Yes, I see there is a topic with the exact same title, but I did not get anywhere near as far as the original poster in that thread.

```

# lsusb

Bus 001 Device 001: ID 1d6b:0002 Linux Foundation 2.0 root hub

Bus 002 Device 001: ID 1d6b:0002 Linux Foundation 2.0 root hub

Bus 001 Device 002: ID 8087:0020 Intel Corp. Integrated Rate Matching Hub

Bus 002 Device 002: ID 8087:0020 Intel Corp. Integrated Rate Matching Hub

Bus 002 Device 101: ID 04e8:6865 Samsung Electronics Co., Ltd GT-I9300 Phone [Galaxy S III] (PTP mode)

```

Plugging the phone in gets me nothing more than:

```

Feb 11 00:00:00 system kernel: usb 2-1.7: new high-speed USB device number 1 using ehci_hcd

```

The KDE Device Notifier does show it as a camera, and gives me the option of opening it with File Manager, but when I attempt that, I get a message that says "Could not read file. "Could not claim the USB device."

Unsurprisingly, KDE / Settings / System Settings / Hardware / Digital Camera / Configure Camera gives:

"Unable to initialize camera. Check your port settings and camera connectivity and try again."

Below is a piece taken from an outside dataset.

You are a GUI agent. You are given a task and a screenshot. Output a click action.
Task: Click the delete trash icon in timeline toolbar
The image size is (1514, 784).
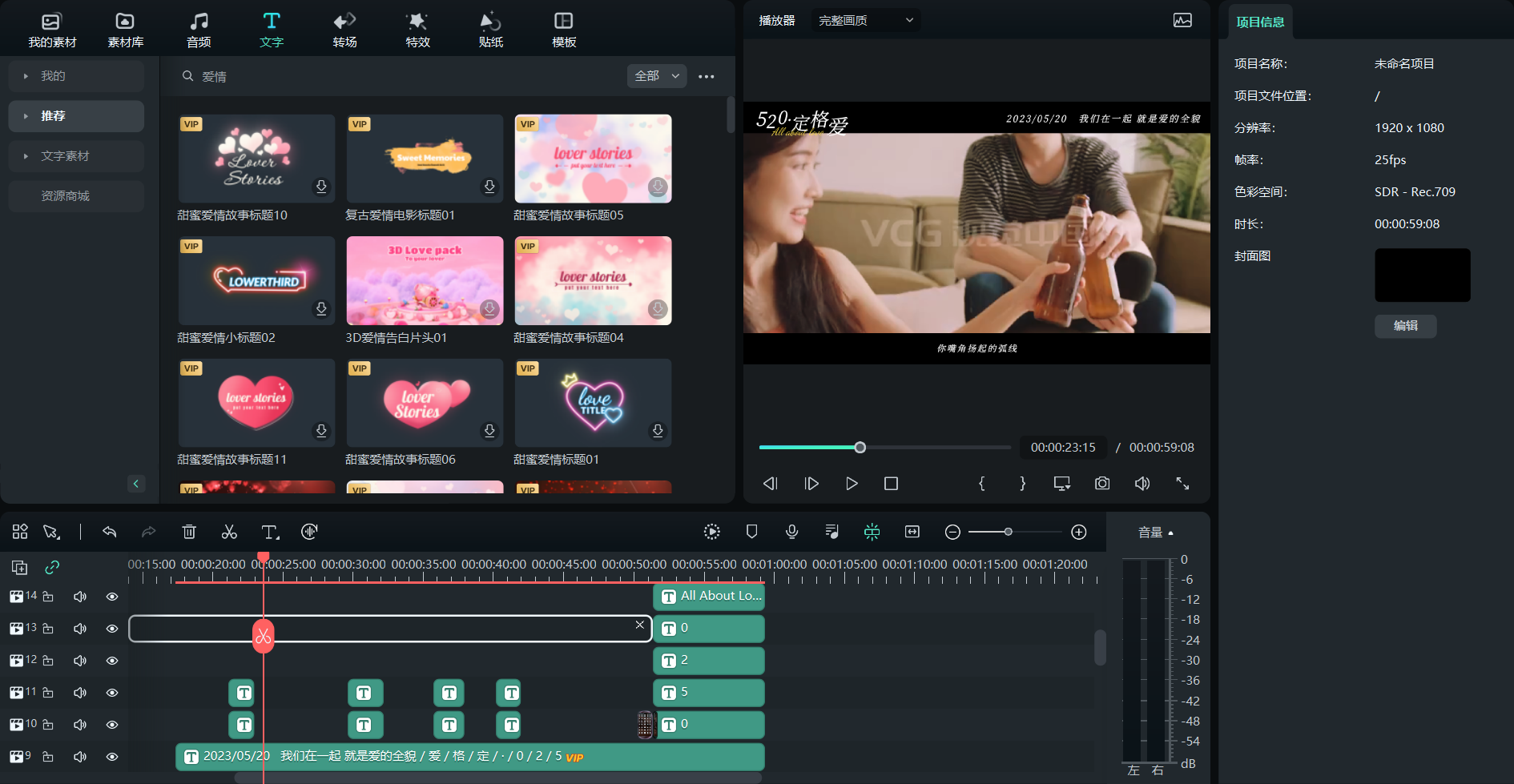click(189, 532)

I do have the ptp2 CAMERA flag enabled (the only one I have enabled) in libgphoto2.

Any ideas?

Thank you in advance.

----------

## Ant P.

Is your user in the plugdev group?

----------

## curmudgeon

 *Ant P. wrote:*   

> Is your user in the plugdev group?

 

Yes. Every other USB deviice (four external hard drives, three flash drives, and an old android tablet using mass storage are currently connected to the machine) mounts automatically without any difficulty.

----------

## BillWho

curmudgeon,

I just happened to run across this this in my travels. Not sure if you ran across it yet.

It appers that phone has a history of problems.

I doubt adding the user to the plugdev group, if you have one - I don't, is going to do anything. I'm pretty sure that group flew south a long time ago with hal.

----------